Safe module that enables a user to distribute crypto assets via meta transactions

Primary LanguageTypeScriptGNU Lesser General Public License v3.0LGPL-3.0

Claim Settlement Module

This module allows one of a set of addresses (called validators) to sign claims that a caller can use to receive tokens (ERC20 and ERC721) from a safe. Owners of the safe can add and remove validators.

Signing claims does not cost any gas, instead the caller must pay for the gas to perform the transfer.

Transfers can be conditional on the caller being a specific address, or on the caller holding a specific NFT and they can also be time limited.

Features

  • Add and remove validators
  • Disburse tokens to the holder of a specific NFT
  • Disburse tokens to a specific address
  • Uniform gas costs regardless of scale
  • No gas costs for validators to sign claims

Claim structure

All claims have a unique ID, a user check, a state check and an action.

ID

An ID may be claimed only once, and is a 32 byte value.

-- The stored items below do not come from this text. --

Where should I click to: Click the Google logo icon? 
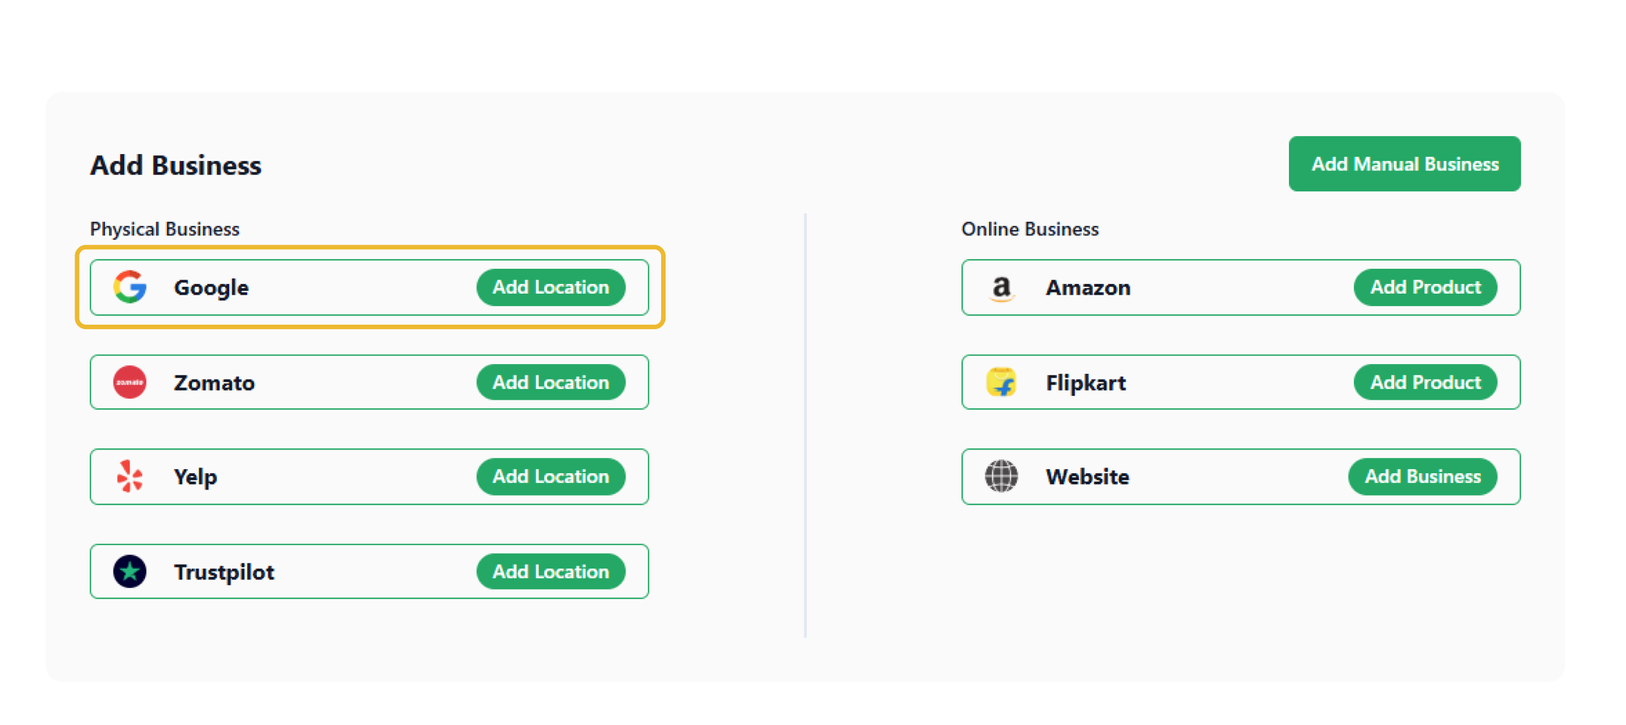click(x=129, y=287)
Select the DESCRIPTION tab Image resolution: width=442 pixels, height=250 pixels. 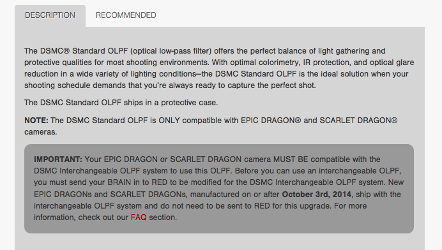(x=50, y=15)
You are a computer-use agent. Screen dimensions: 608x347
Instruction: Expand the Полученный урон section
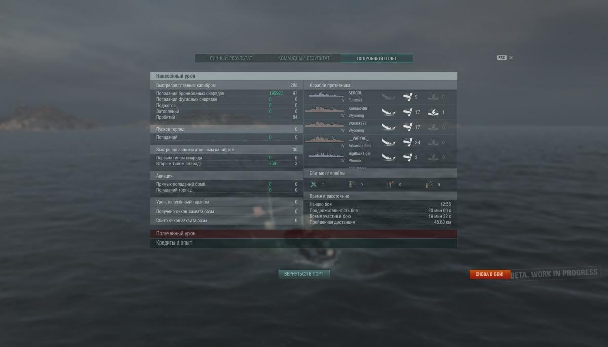(x=303, y=234)
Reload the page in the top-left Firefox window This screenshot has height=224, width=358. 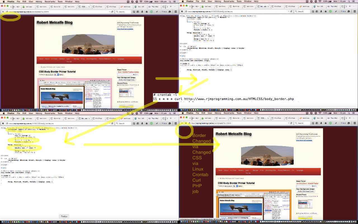pyautogui.click(x=112, y=12)
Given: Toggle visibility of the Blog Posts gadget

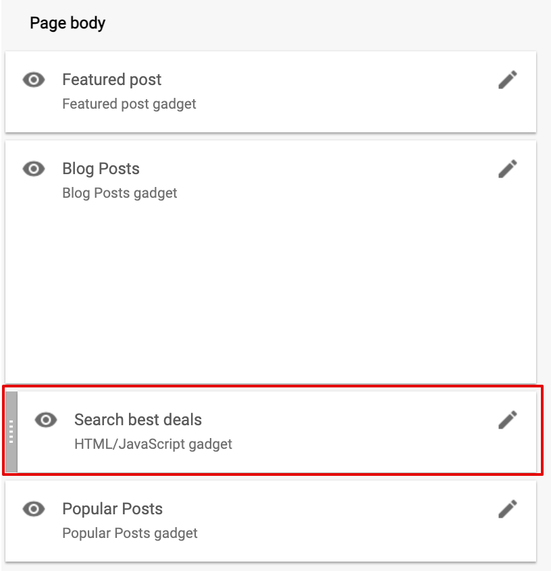Looking at the screenshot, I should coord(34,169).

It is the responsibility of the validator to ensure that the ID is unique unless only one of a set of claims should be allowed (e.g. optionally claiming an amount in USDC or WETH). The ID is used to prevent replay attacks.

State checks

A state check are used to ensure that the claim is valid at the time it is executed. They are optional, and if present must be true for the claim to be executed.

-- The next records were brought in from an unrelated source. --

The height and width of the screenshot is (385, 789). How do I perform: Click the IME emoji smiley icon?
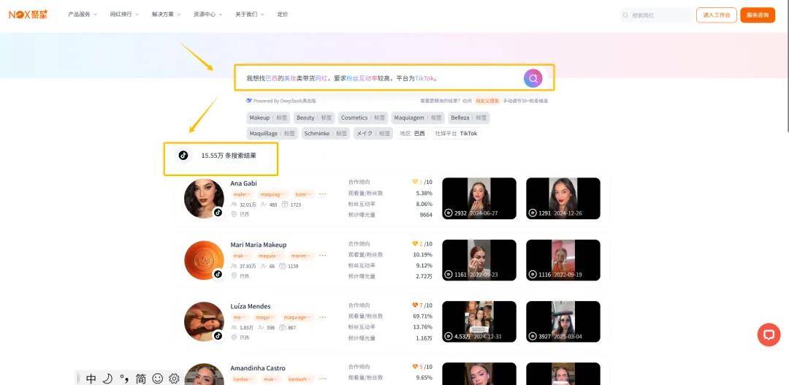(x=157, y=378)
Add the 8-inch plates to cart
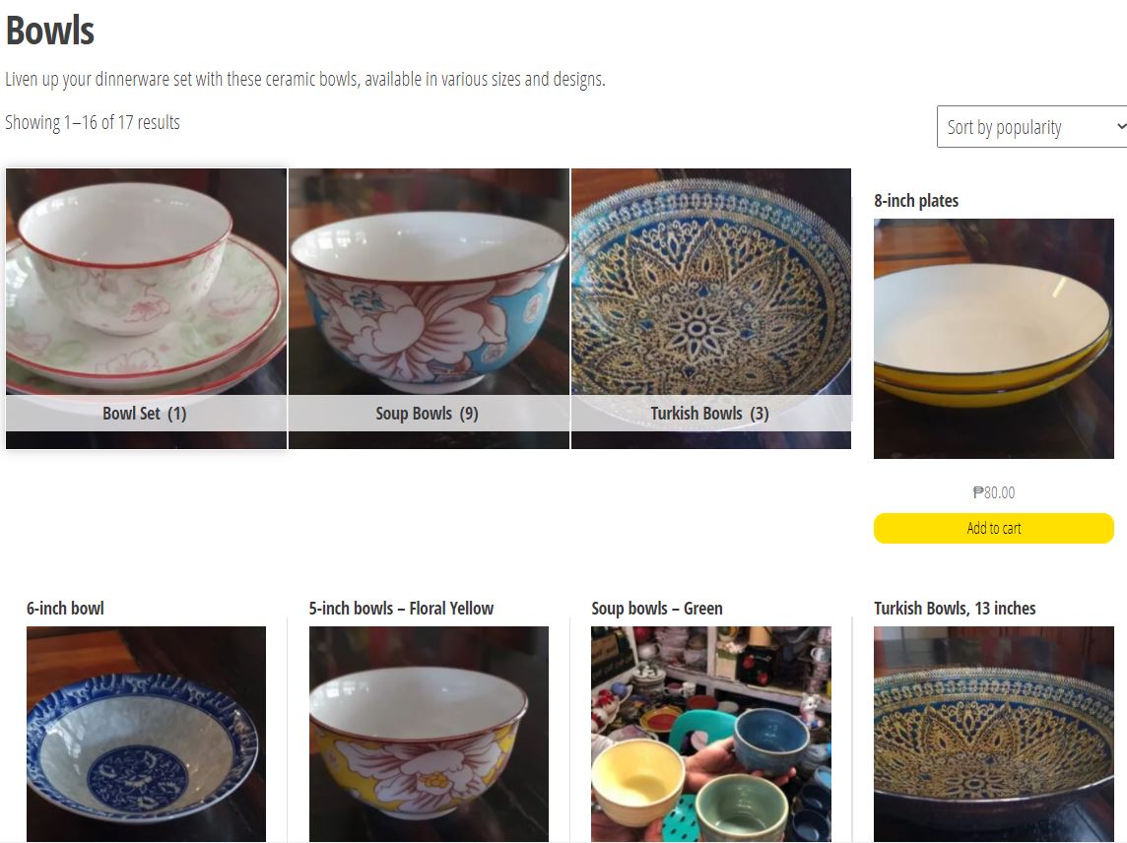1127x843 pixels. point(993,529)
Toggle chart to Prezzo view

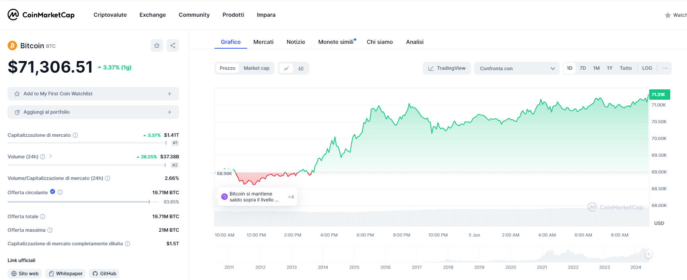227,68
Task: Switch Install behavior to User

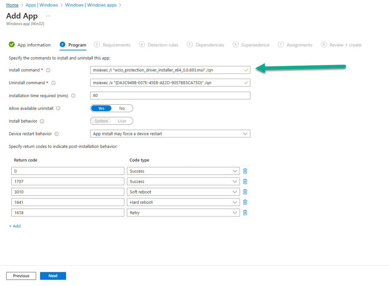Action: click(122, 121)
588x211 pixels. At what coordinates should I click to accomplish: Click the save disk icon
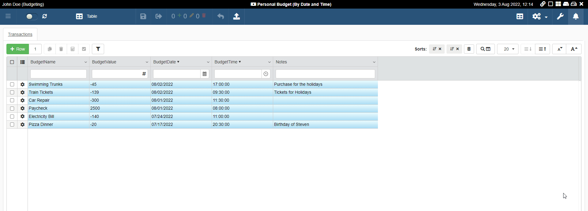click(x=143, y=17)
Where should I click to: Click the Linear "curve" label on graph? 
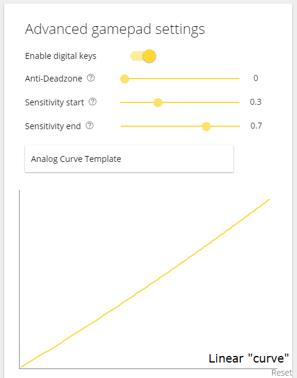249,358
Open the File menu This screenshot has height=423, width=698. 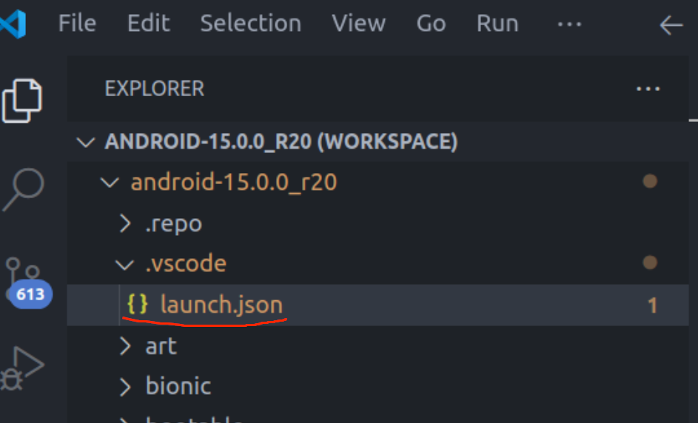(x=77, y=24)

There are two types of state check, time range and block range.

TimeRangeBlocks(uint256 validFromBlock,uint256 validToBlock)

The claim is valid if validFromBlock <= block.number < validToBlock.

TimeRangeSeconds(uint256 validFromTimestamp,uint256 validToTimestamp)

The claim is valid if validFromTimestamp <= block.timestamp < validToTimestamp, where the timestamps are seconds since the Unix epoch.

User checks

A user check is used to ensure that the claim is valid for the user who is executing it. They are optional, and if present must be true for the action to be taken.

Address(address caller)

The claim can be made if the caller is the specified address only.

NFTOwner(address nftContract,uint256 tokenId)

The claim can be made if the caller is then owner of the specified NFT.

Actions

If the checks are satisfied, the claim will execute one of the following actions:

TransferERC20ToCaller(address token,uint256 amount)

Transfer amount of token from the safe to the caller. The caller should be validated by the user check.

TransferERC721ToCaller(address token,uint256 tokenId)

Transfer tokenId of token from the safe to the caller. The caller should be validated by the user check as with ERC20 transfers.

Flow

Module owner adds validators.

Validators format and sign a claim, by formatting the the claim into a type called Claim and then creating a signature of the typed data. The Cardstack SDK contains utilities for structuring this data and methods for signing it will be added.

The available claims should be distributed to users through an off-chain channel, such as a website or a mobile app. The user can then submit the claim to the module, which will execute it if the signature is valid.

Example

A DAO wants to distribute tokens to its members. The DAO has a safe with a ClaimSettlementModule installed. The DAO adds a set of addresses as validators allowed to create the claims. They create a claim for each user that will transfer 1000 tokens to the address of the caller if they hold an NFT denoting membership.

The data to be signed would be structured like this for user 1:

Claim (
    id: '0x0000000000001',
    stateCheck: TimeRangeSeconds(1630000000, 1640000000),
    userCheck: NFTOwner({DAO_MEMBERSHIP_TOKEN_ADDRESS}, 1),
    action: TransferERC20ToCaller({DAO_REWARD_TOKEN_ADDRESS}, 1000)
    )

An EIP712 compatible signature would be created for this claim, ensuring it is only claimable by this module and on the desired chain.

The user would then submit the claim to the module, which would execute it if the signature is valid.

Solidity Compiler

The contracts have been developed with Solidity 0.8.9 in mind. This version of Solidity made all arithmetic checked by default, therefore eliminating the need for explicit overflow or underflow (or other arithmetic) checks.

Setup Guide

Building

To build this project execute:

yarn install
yarn build

Testing

To run all the tests execute:

yarn test

To generate the test coverage report execute:

yarn test:coverage

Deployment

We use upgrade manager library to deploy these contracts. You can check how to deploy or update the contract on upgrade manager.

Security and Liability

All contracts are WITHOUT ANY WARRANTY; without even the implied warranty of MERCHANTABILITY or FITNESS FOR A PARTICULAR PURPOSE.

License

Created under the LGPL-3.0+ license.